Here we will use the nlme package to fit a linear
mixed-effect model. The grain yield Yield_tha
will be
modelled taking the Variety
, nitrogen application rate
Nitrogen_kgNha
and seeding rate
SeedRate_plantsm2
as fixed terms, and incorporating the
Site
and replicate (Rep
) structure of the
experiment in a random effect term.
library(nlme)
simple_model <- lme(
fixed = Yield_Tha ~ Variety * Nitrogen_kgNha * SeedRate_plantsm2,
random = ~ 1 | Site / Rep,
data = grain
)
We can check the confidence intervals for the effect sizes of the nitrogen treatments for this simple model:
simple_model.ints <- intervals(simple_model, which = "fixed")$fixed
simple_model.Neffects <- simple_model.ints[paste0("Nitrogen_kgNha", c(30, 60, 90)), ]
simple_model.Neffects
#> lower est. upper
#> Nitrogen_kgNha30 -0.17355028 0.0392950 0.2521403
#> Nitrogen_kgNha60 0.08045472 0.2933000 0.5061453
#> Nitrogen_kgNha90 0.09779306 0.3106383 0.5234836
Augmenting the yield model with soil moisture data
Next, we augment our modelling by including the SMIPS soil moisture
data as a covariate (perhaps anticipating that the soil moisture
improves the yield, but might reduce the effect of nitrogen applied to
the soil due to volatilisation). To keep things simple, for each site
(and its associated nitrogen application date) we take an average of the
SMIPS-reported soil moisture index from the date of the nitrogen
application until 30 days after the application, which we will store in
a new column called SoilMoisture_avg
.
for (site in sites$Site) {
start_date <- unique(grain[which(grain$Site == site), "NitrogenDate"])[1]

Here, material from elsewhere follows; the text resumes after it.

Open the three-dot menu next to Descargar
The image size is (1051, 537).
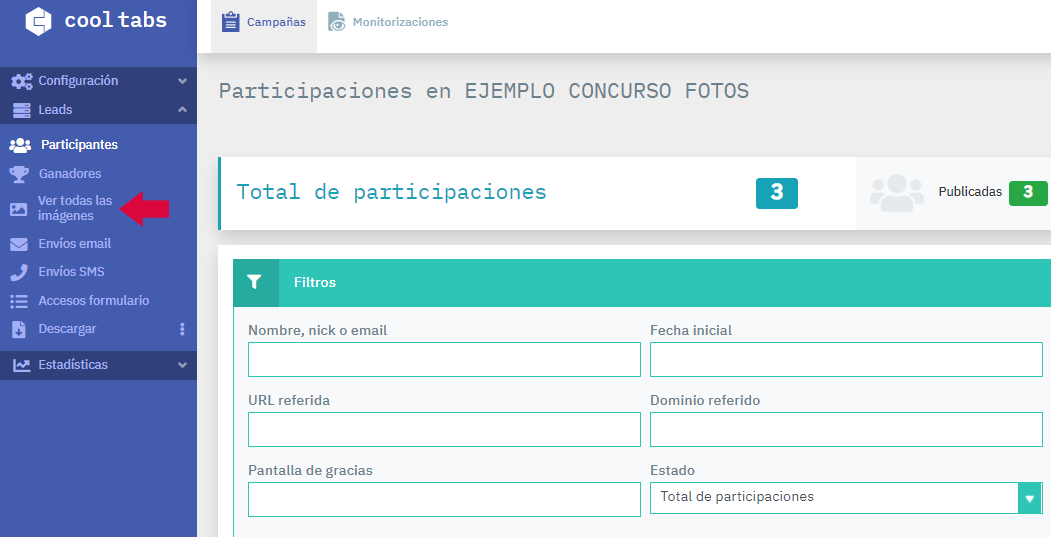pyautogui.click(x=182, y=329)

dates <- seq(start_date, start_date + 30, by = "1 day")
smips <- smips_data[which(smips_data$Site == site & smips_data$Date %in% dates), ]
smips_avg <- mean(smips[["smips_smi_perc"]])

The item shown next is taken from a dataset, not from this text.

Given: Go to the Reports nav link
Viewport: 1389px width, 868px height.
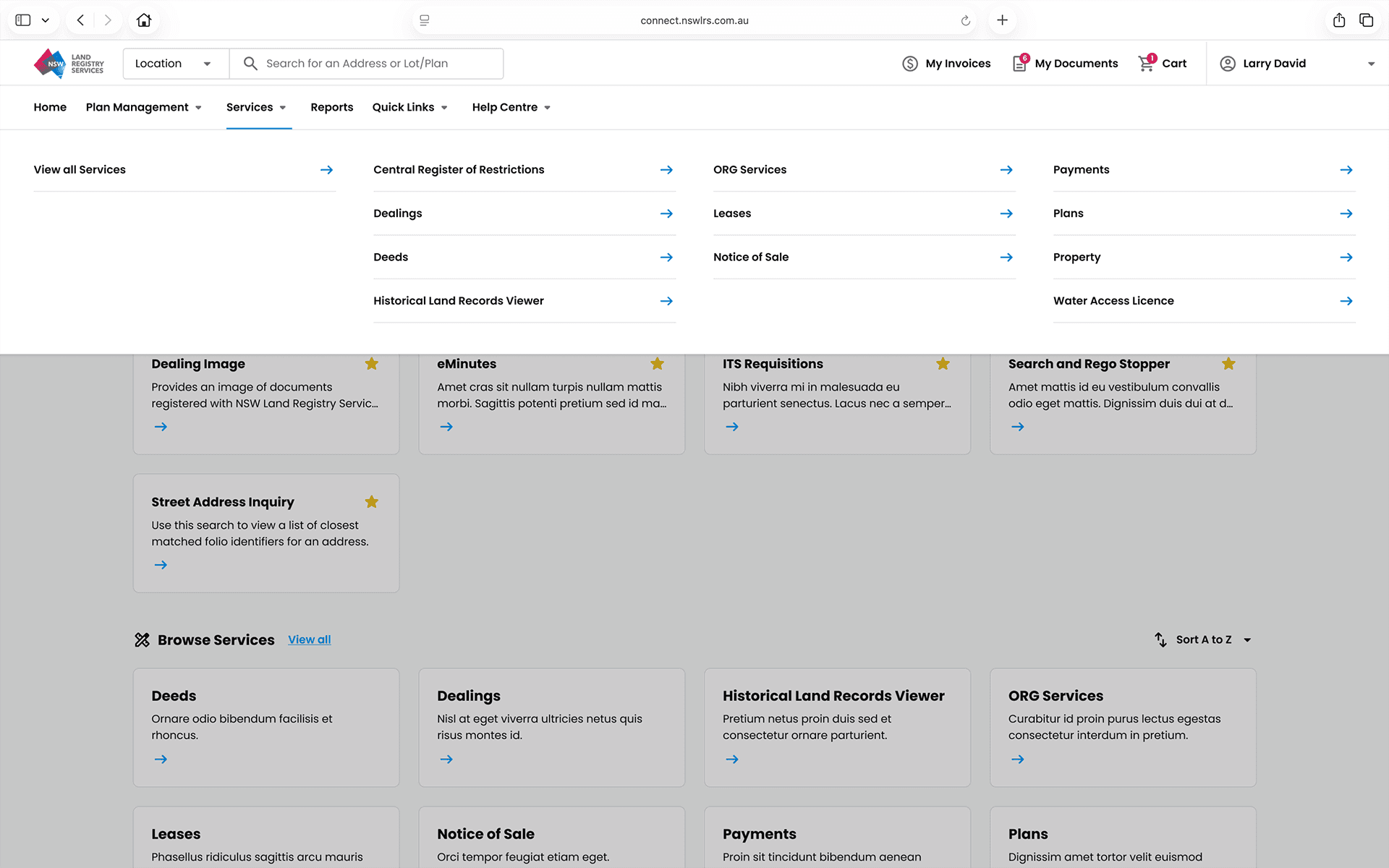Looking at the screenshot, I should (x=331, y=107).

grain[which(grain$Site == site), "SoilMoisture_avg"] <- smips_avg
}
We can then add this average soil moisture as a fixed effect to the linear mixed-effect model:
augmented_model <- lme(
fixed = Yield_Tha ~ Variety * Nitrogen_kgNha * SeedRate_plantsm2
+ SoilMoisture_avg + SoilMoisture_avg:Nitrogen_kgNha,
random = ~ 1 | Site / Rep,
data = grain
)
The confidence intervals for the effect sizes of the nitrogen application treatments for this augmented model are then as follows:
augmented_model.ints <- intervals(augmented_model, which = "fixed")$fixed
augmented_model.Neffects <- augmented_model.ints[paste0("Nitrogen_kgNha", c(30, 60, 90)), ]
augmented_model.Neffects
#> lower est. upper
#> Nitrogen_kgNha30 -0.03984861 0.2000454 0.4399395
#> Nitrogen_kgNha60 0.31409573 0.5539898 0.7938838
#> Nitrogen_kgNha90 0.33961765 0.5795117 0.8194058
We can use ggplot2 plotting to graph the confidence intervals for the simple model versus the augmented model, and illuminate the difference attained when we include the soil moisture as a confounding term in our modelling:
library(ggplot2)
ci <- rbind(
data.frame(simple_model.Neffects, model = "Simple Model"),
data.frame(augmented_model.Neffects, model = "SMIPS-Augmented Model")
)
ci$term <- paste0("Nitrogen_kgNha", c(30, 60, 90))
pd <- position_dodge(-0.4)
ggplot(ci, aes(x = est., y = term, colour = model)) +
scale_y_discrete(limits = rev) +
geom_point(position = pd) +
geom_errorbarh(aes(xmin = lower, xmax = upper), position = pd, height = 0.2) +
labs(y = "predictor", x = "estimate")

Nitrogen effect estimates compared between the simple model and the SMIPS-augmented model.
From the comparison of the effect sizes for the nitrogen treatment, we can see that ignoring the effect of soil moisture in the simple model underestimates the direct nitrogen treatment effect. The augmented model, in contrast, accounts for the soil moisture and the potential nitrogen vaporisation that may occur in higher soil moisture conditions.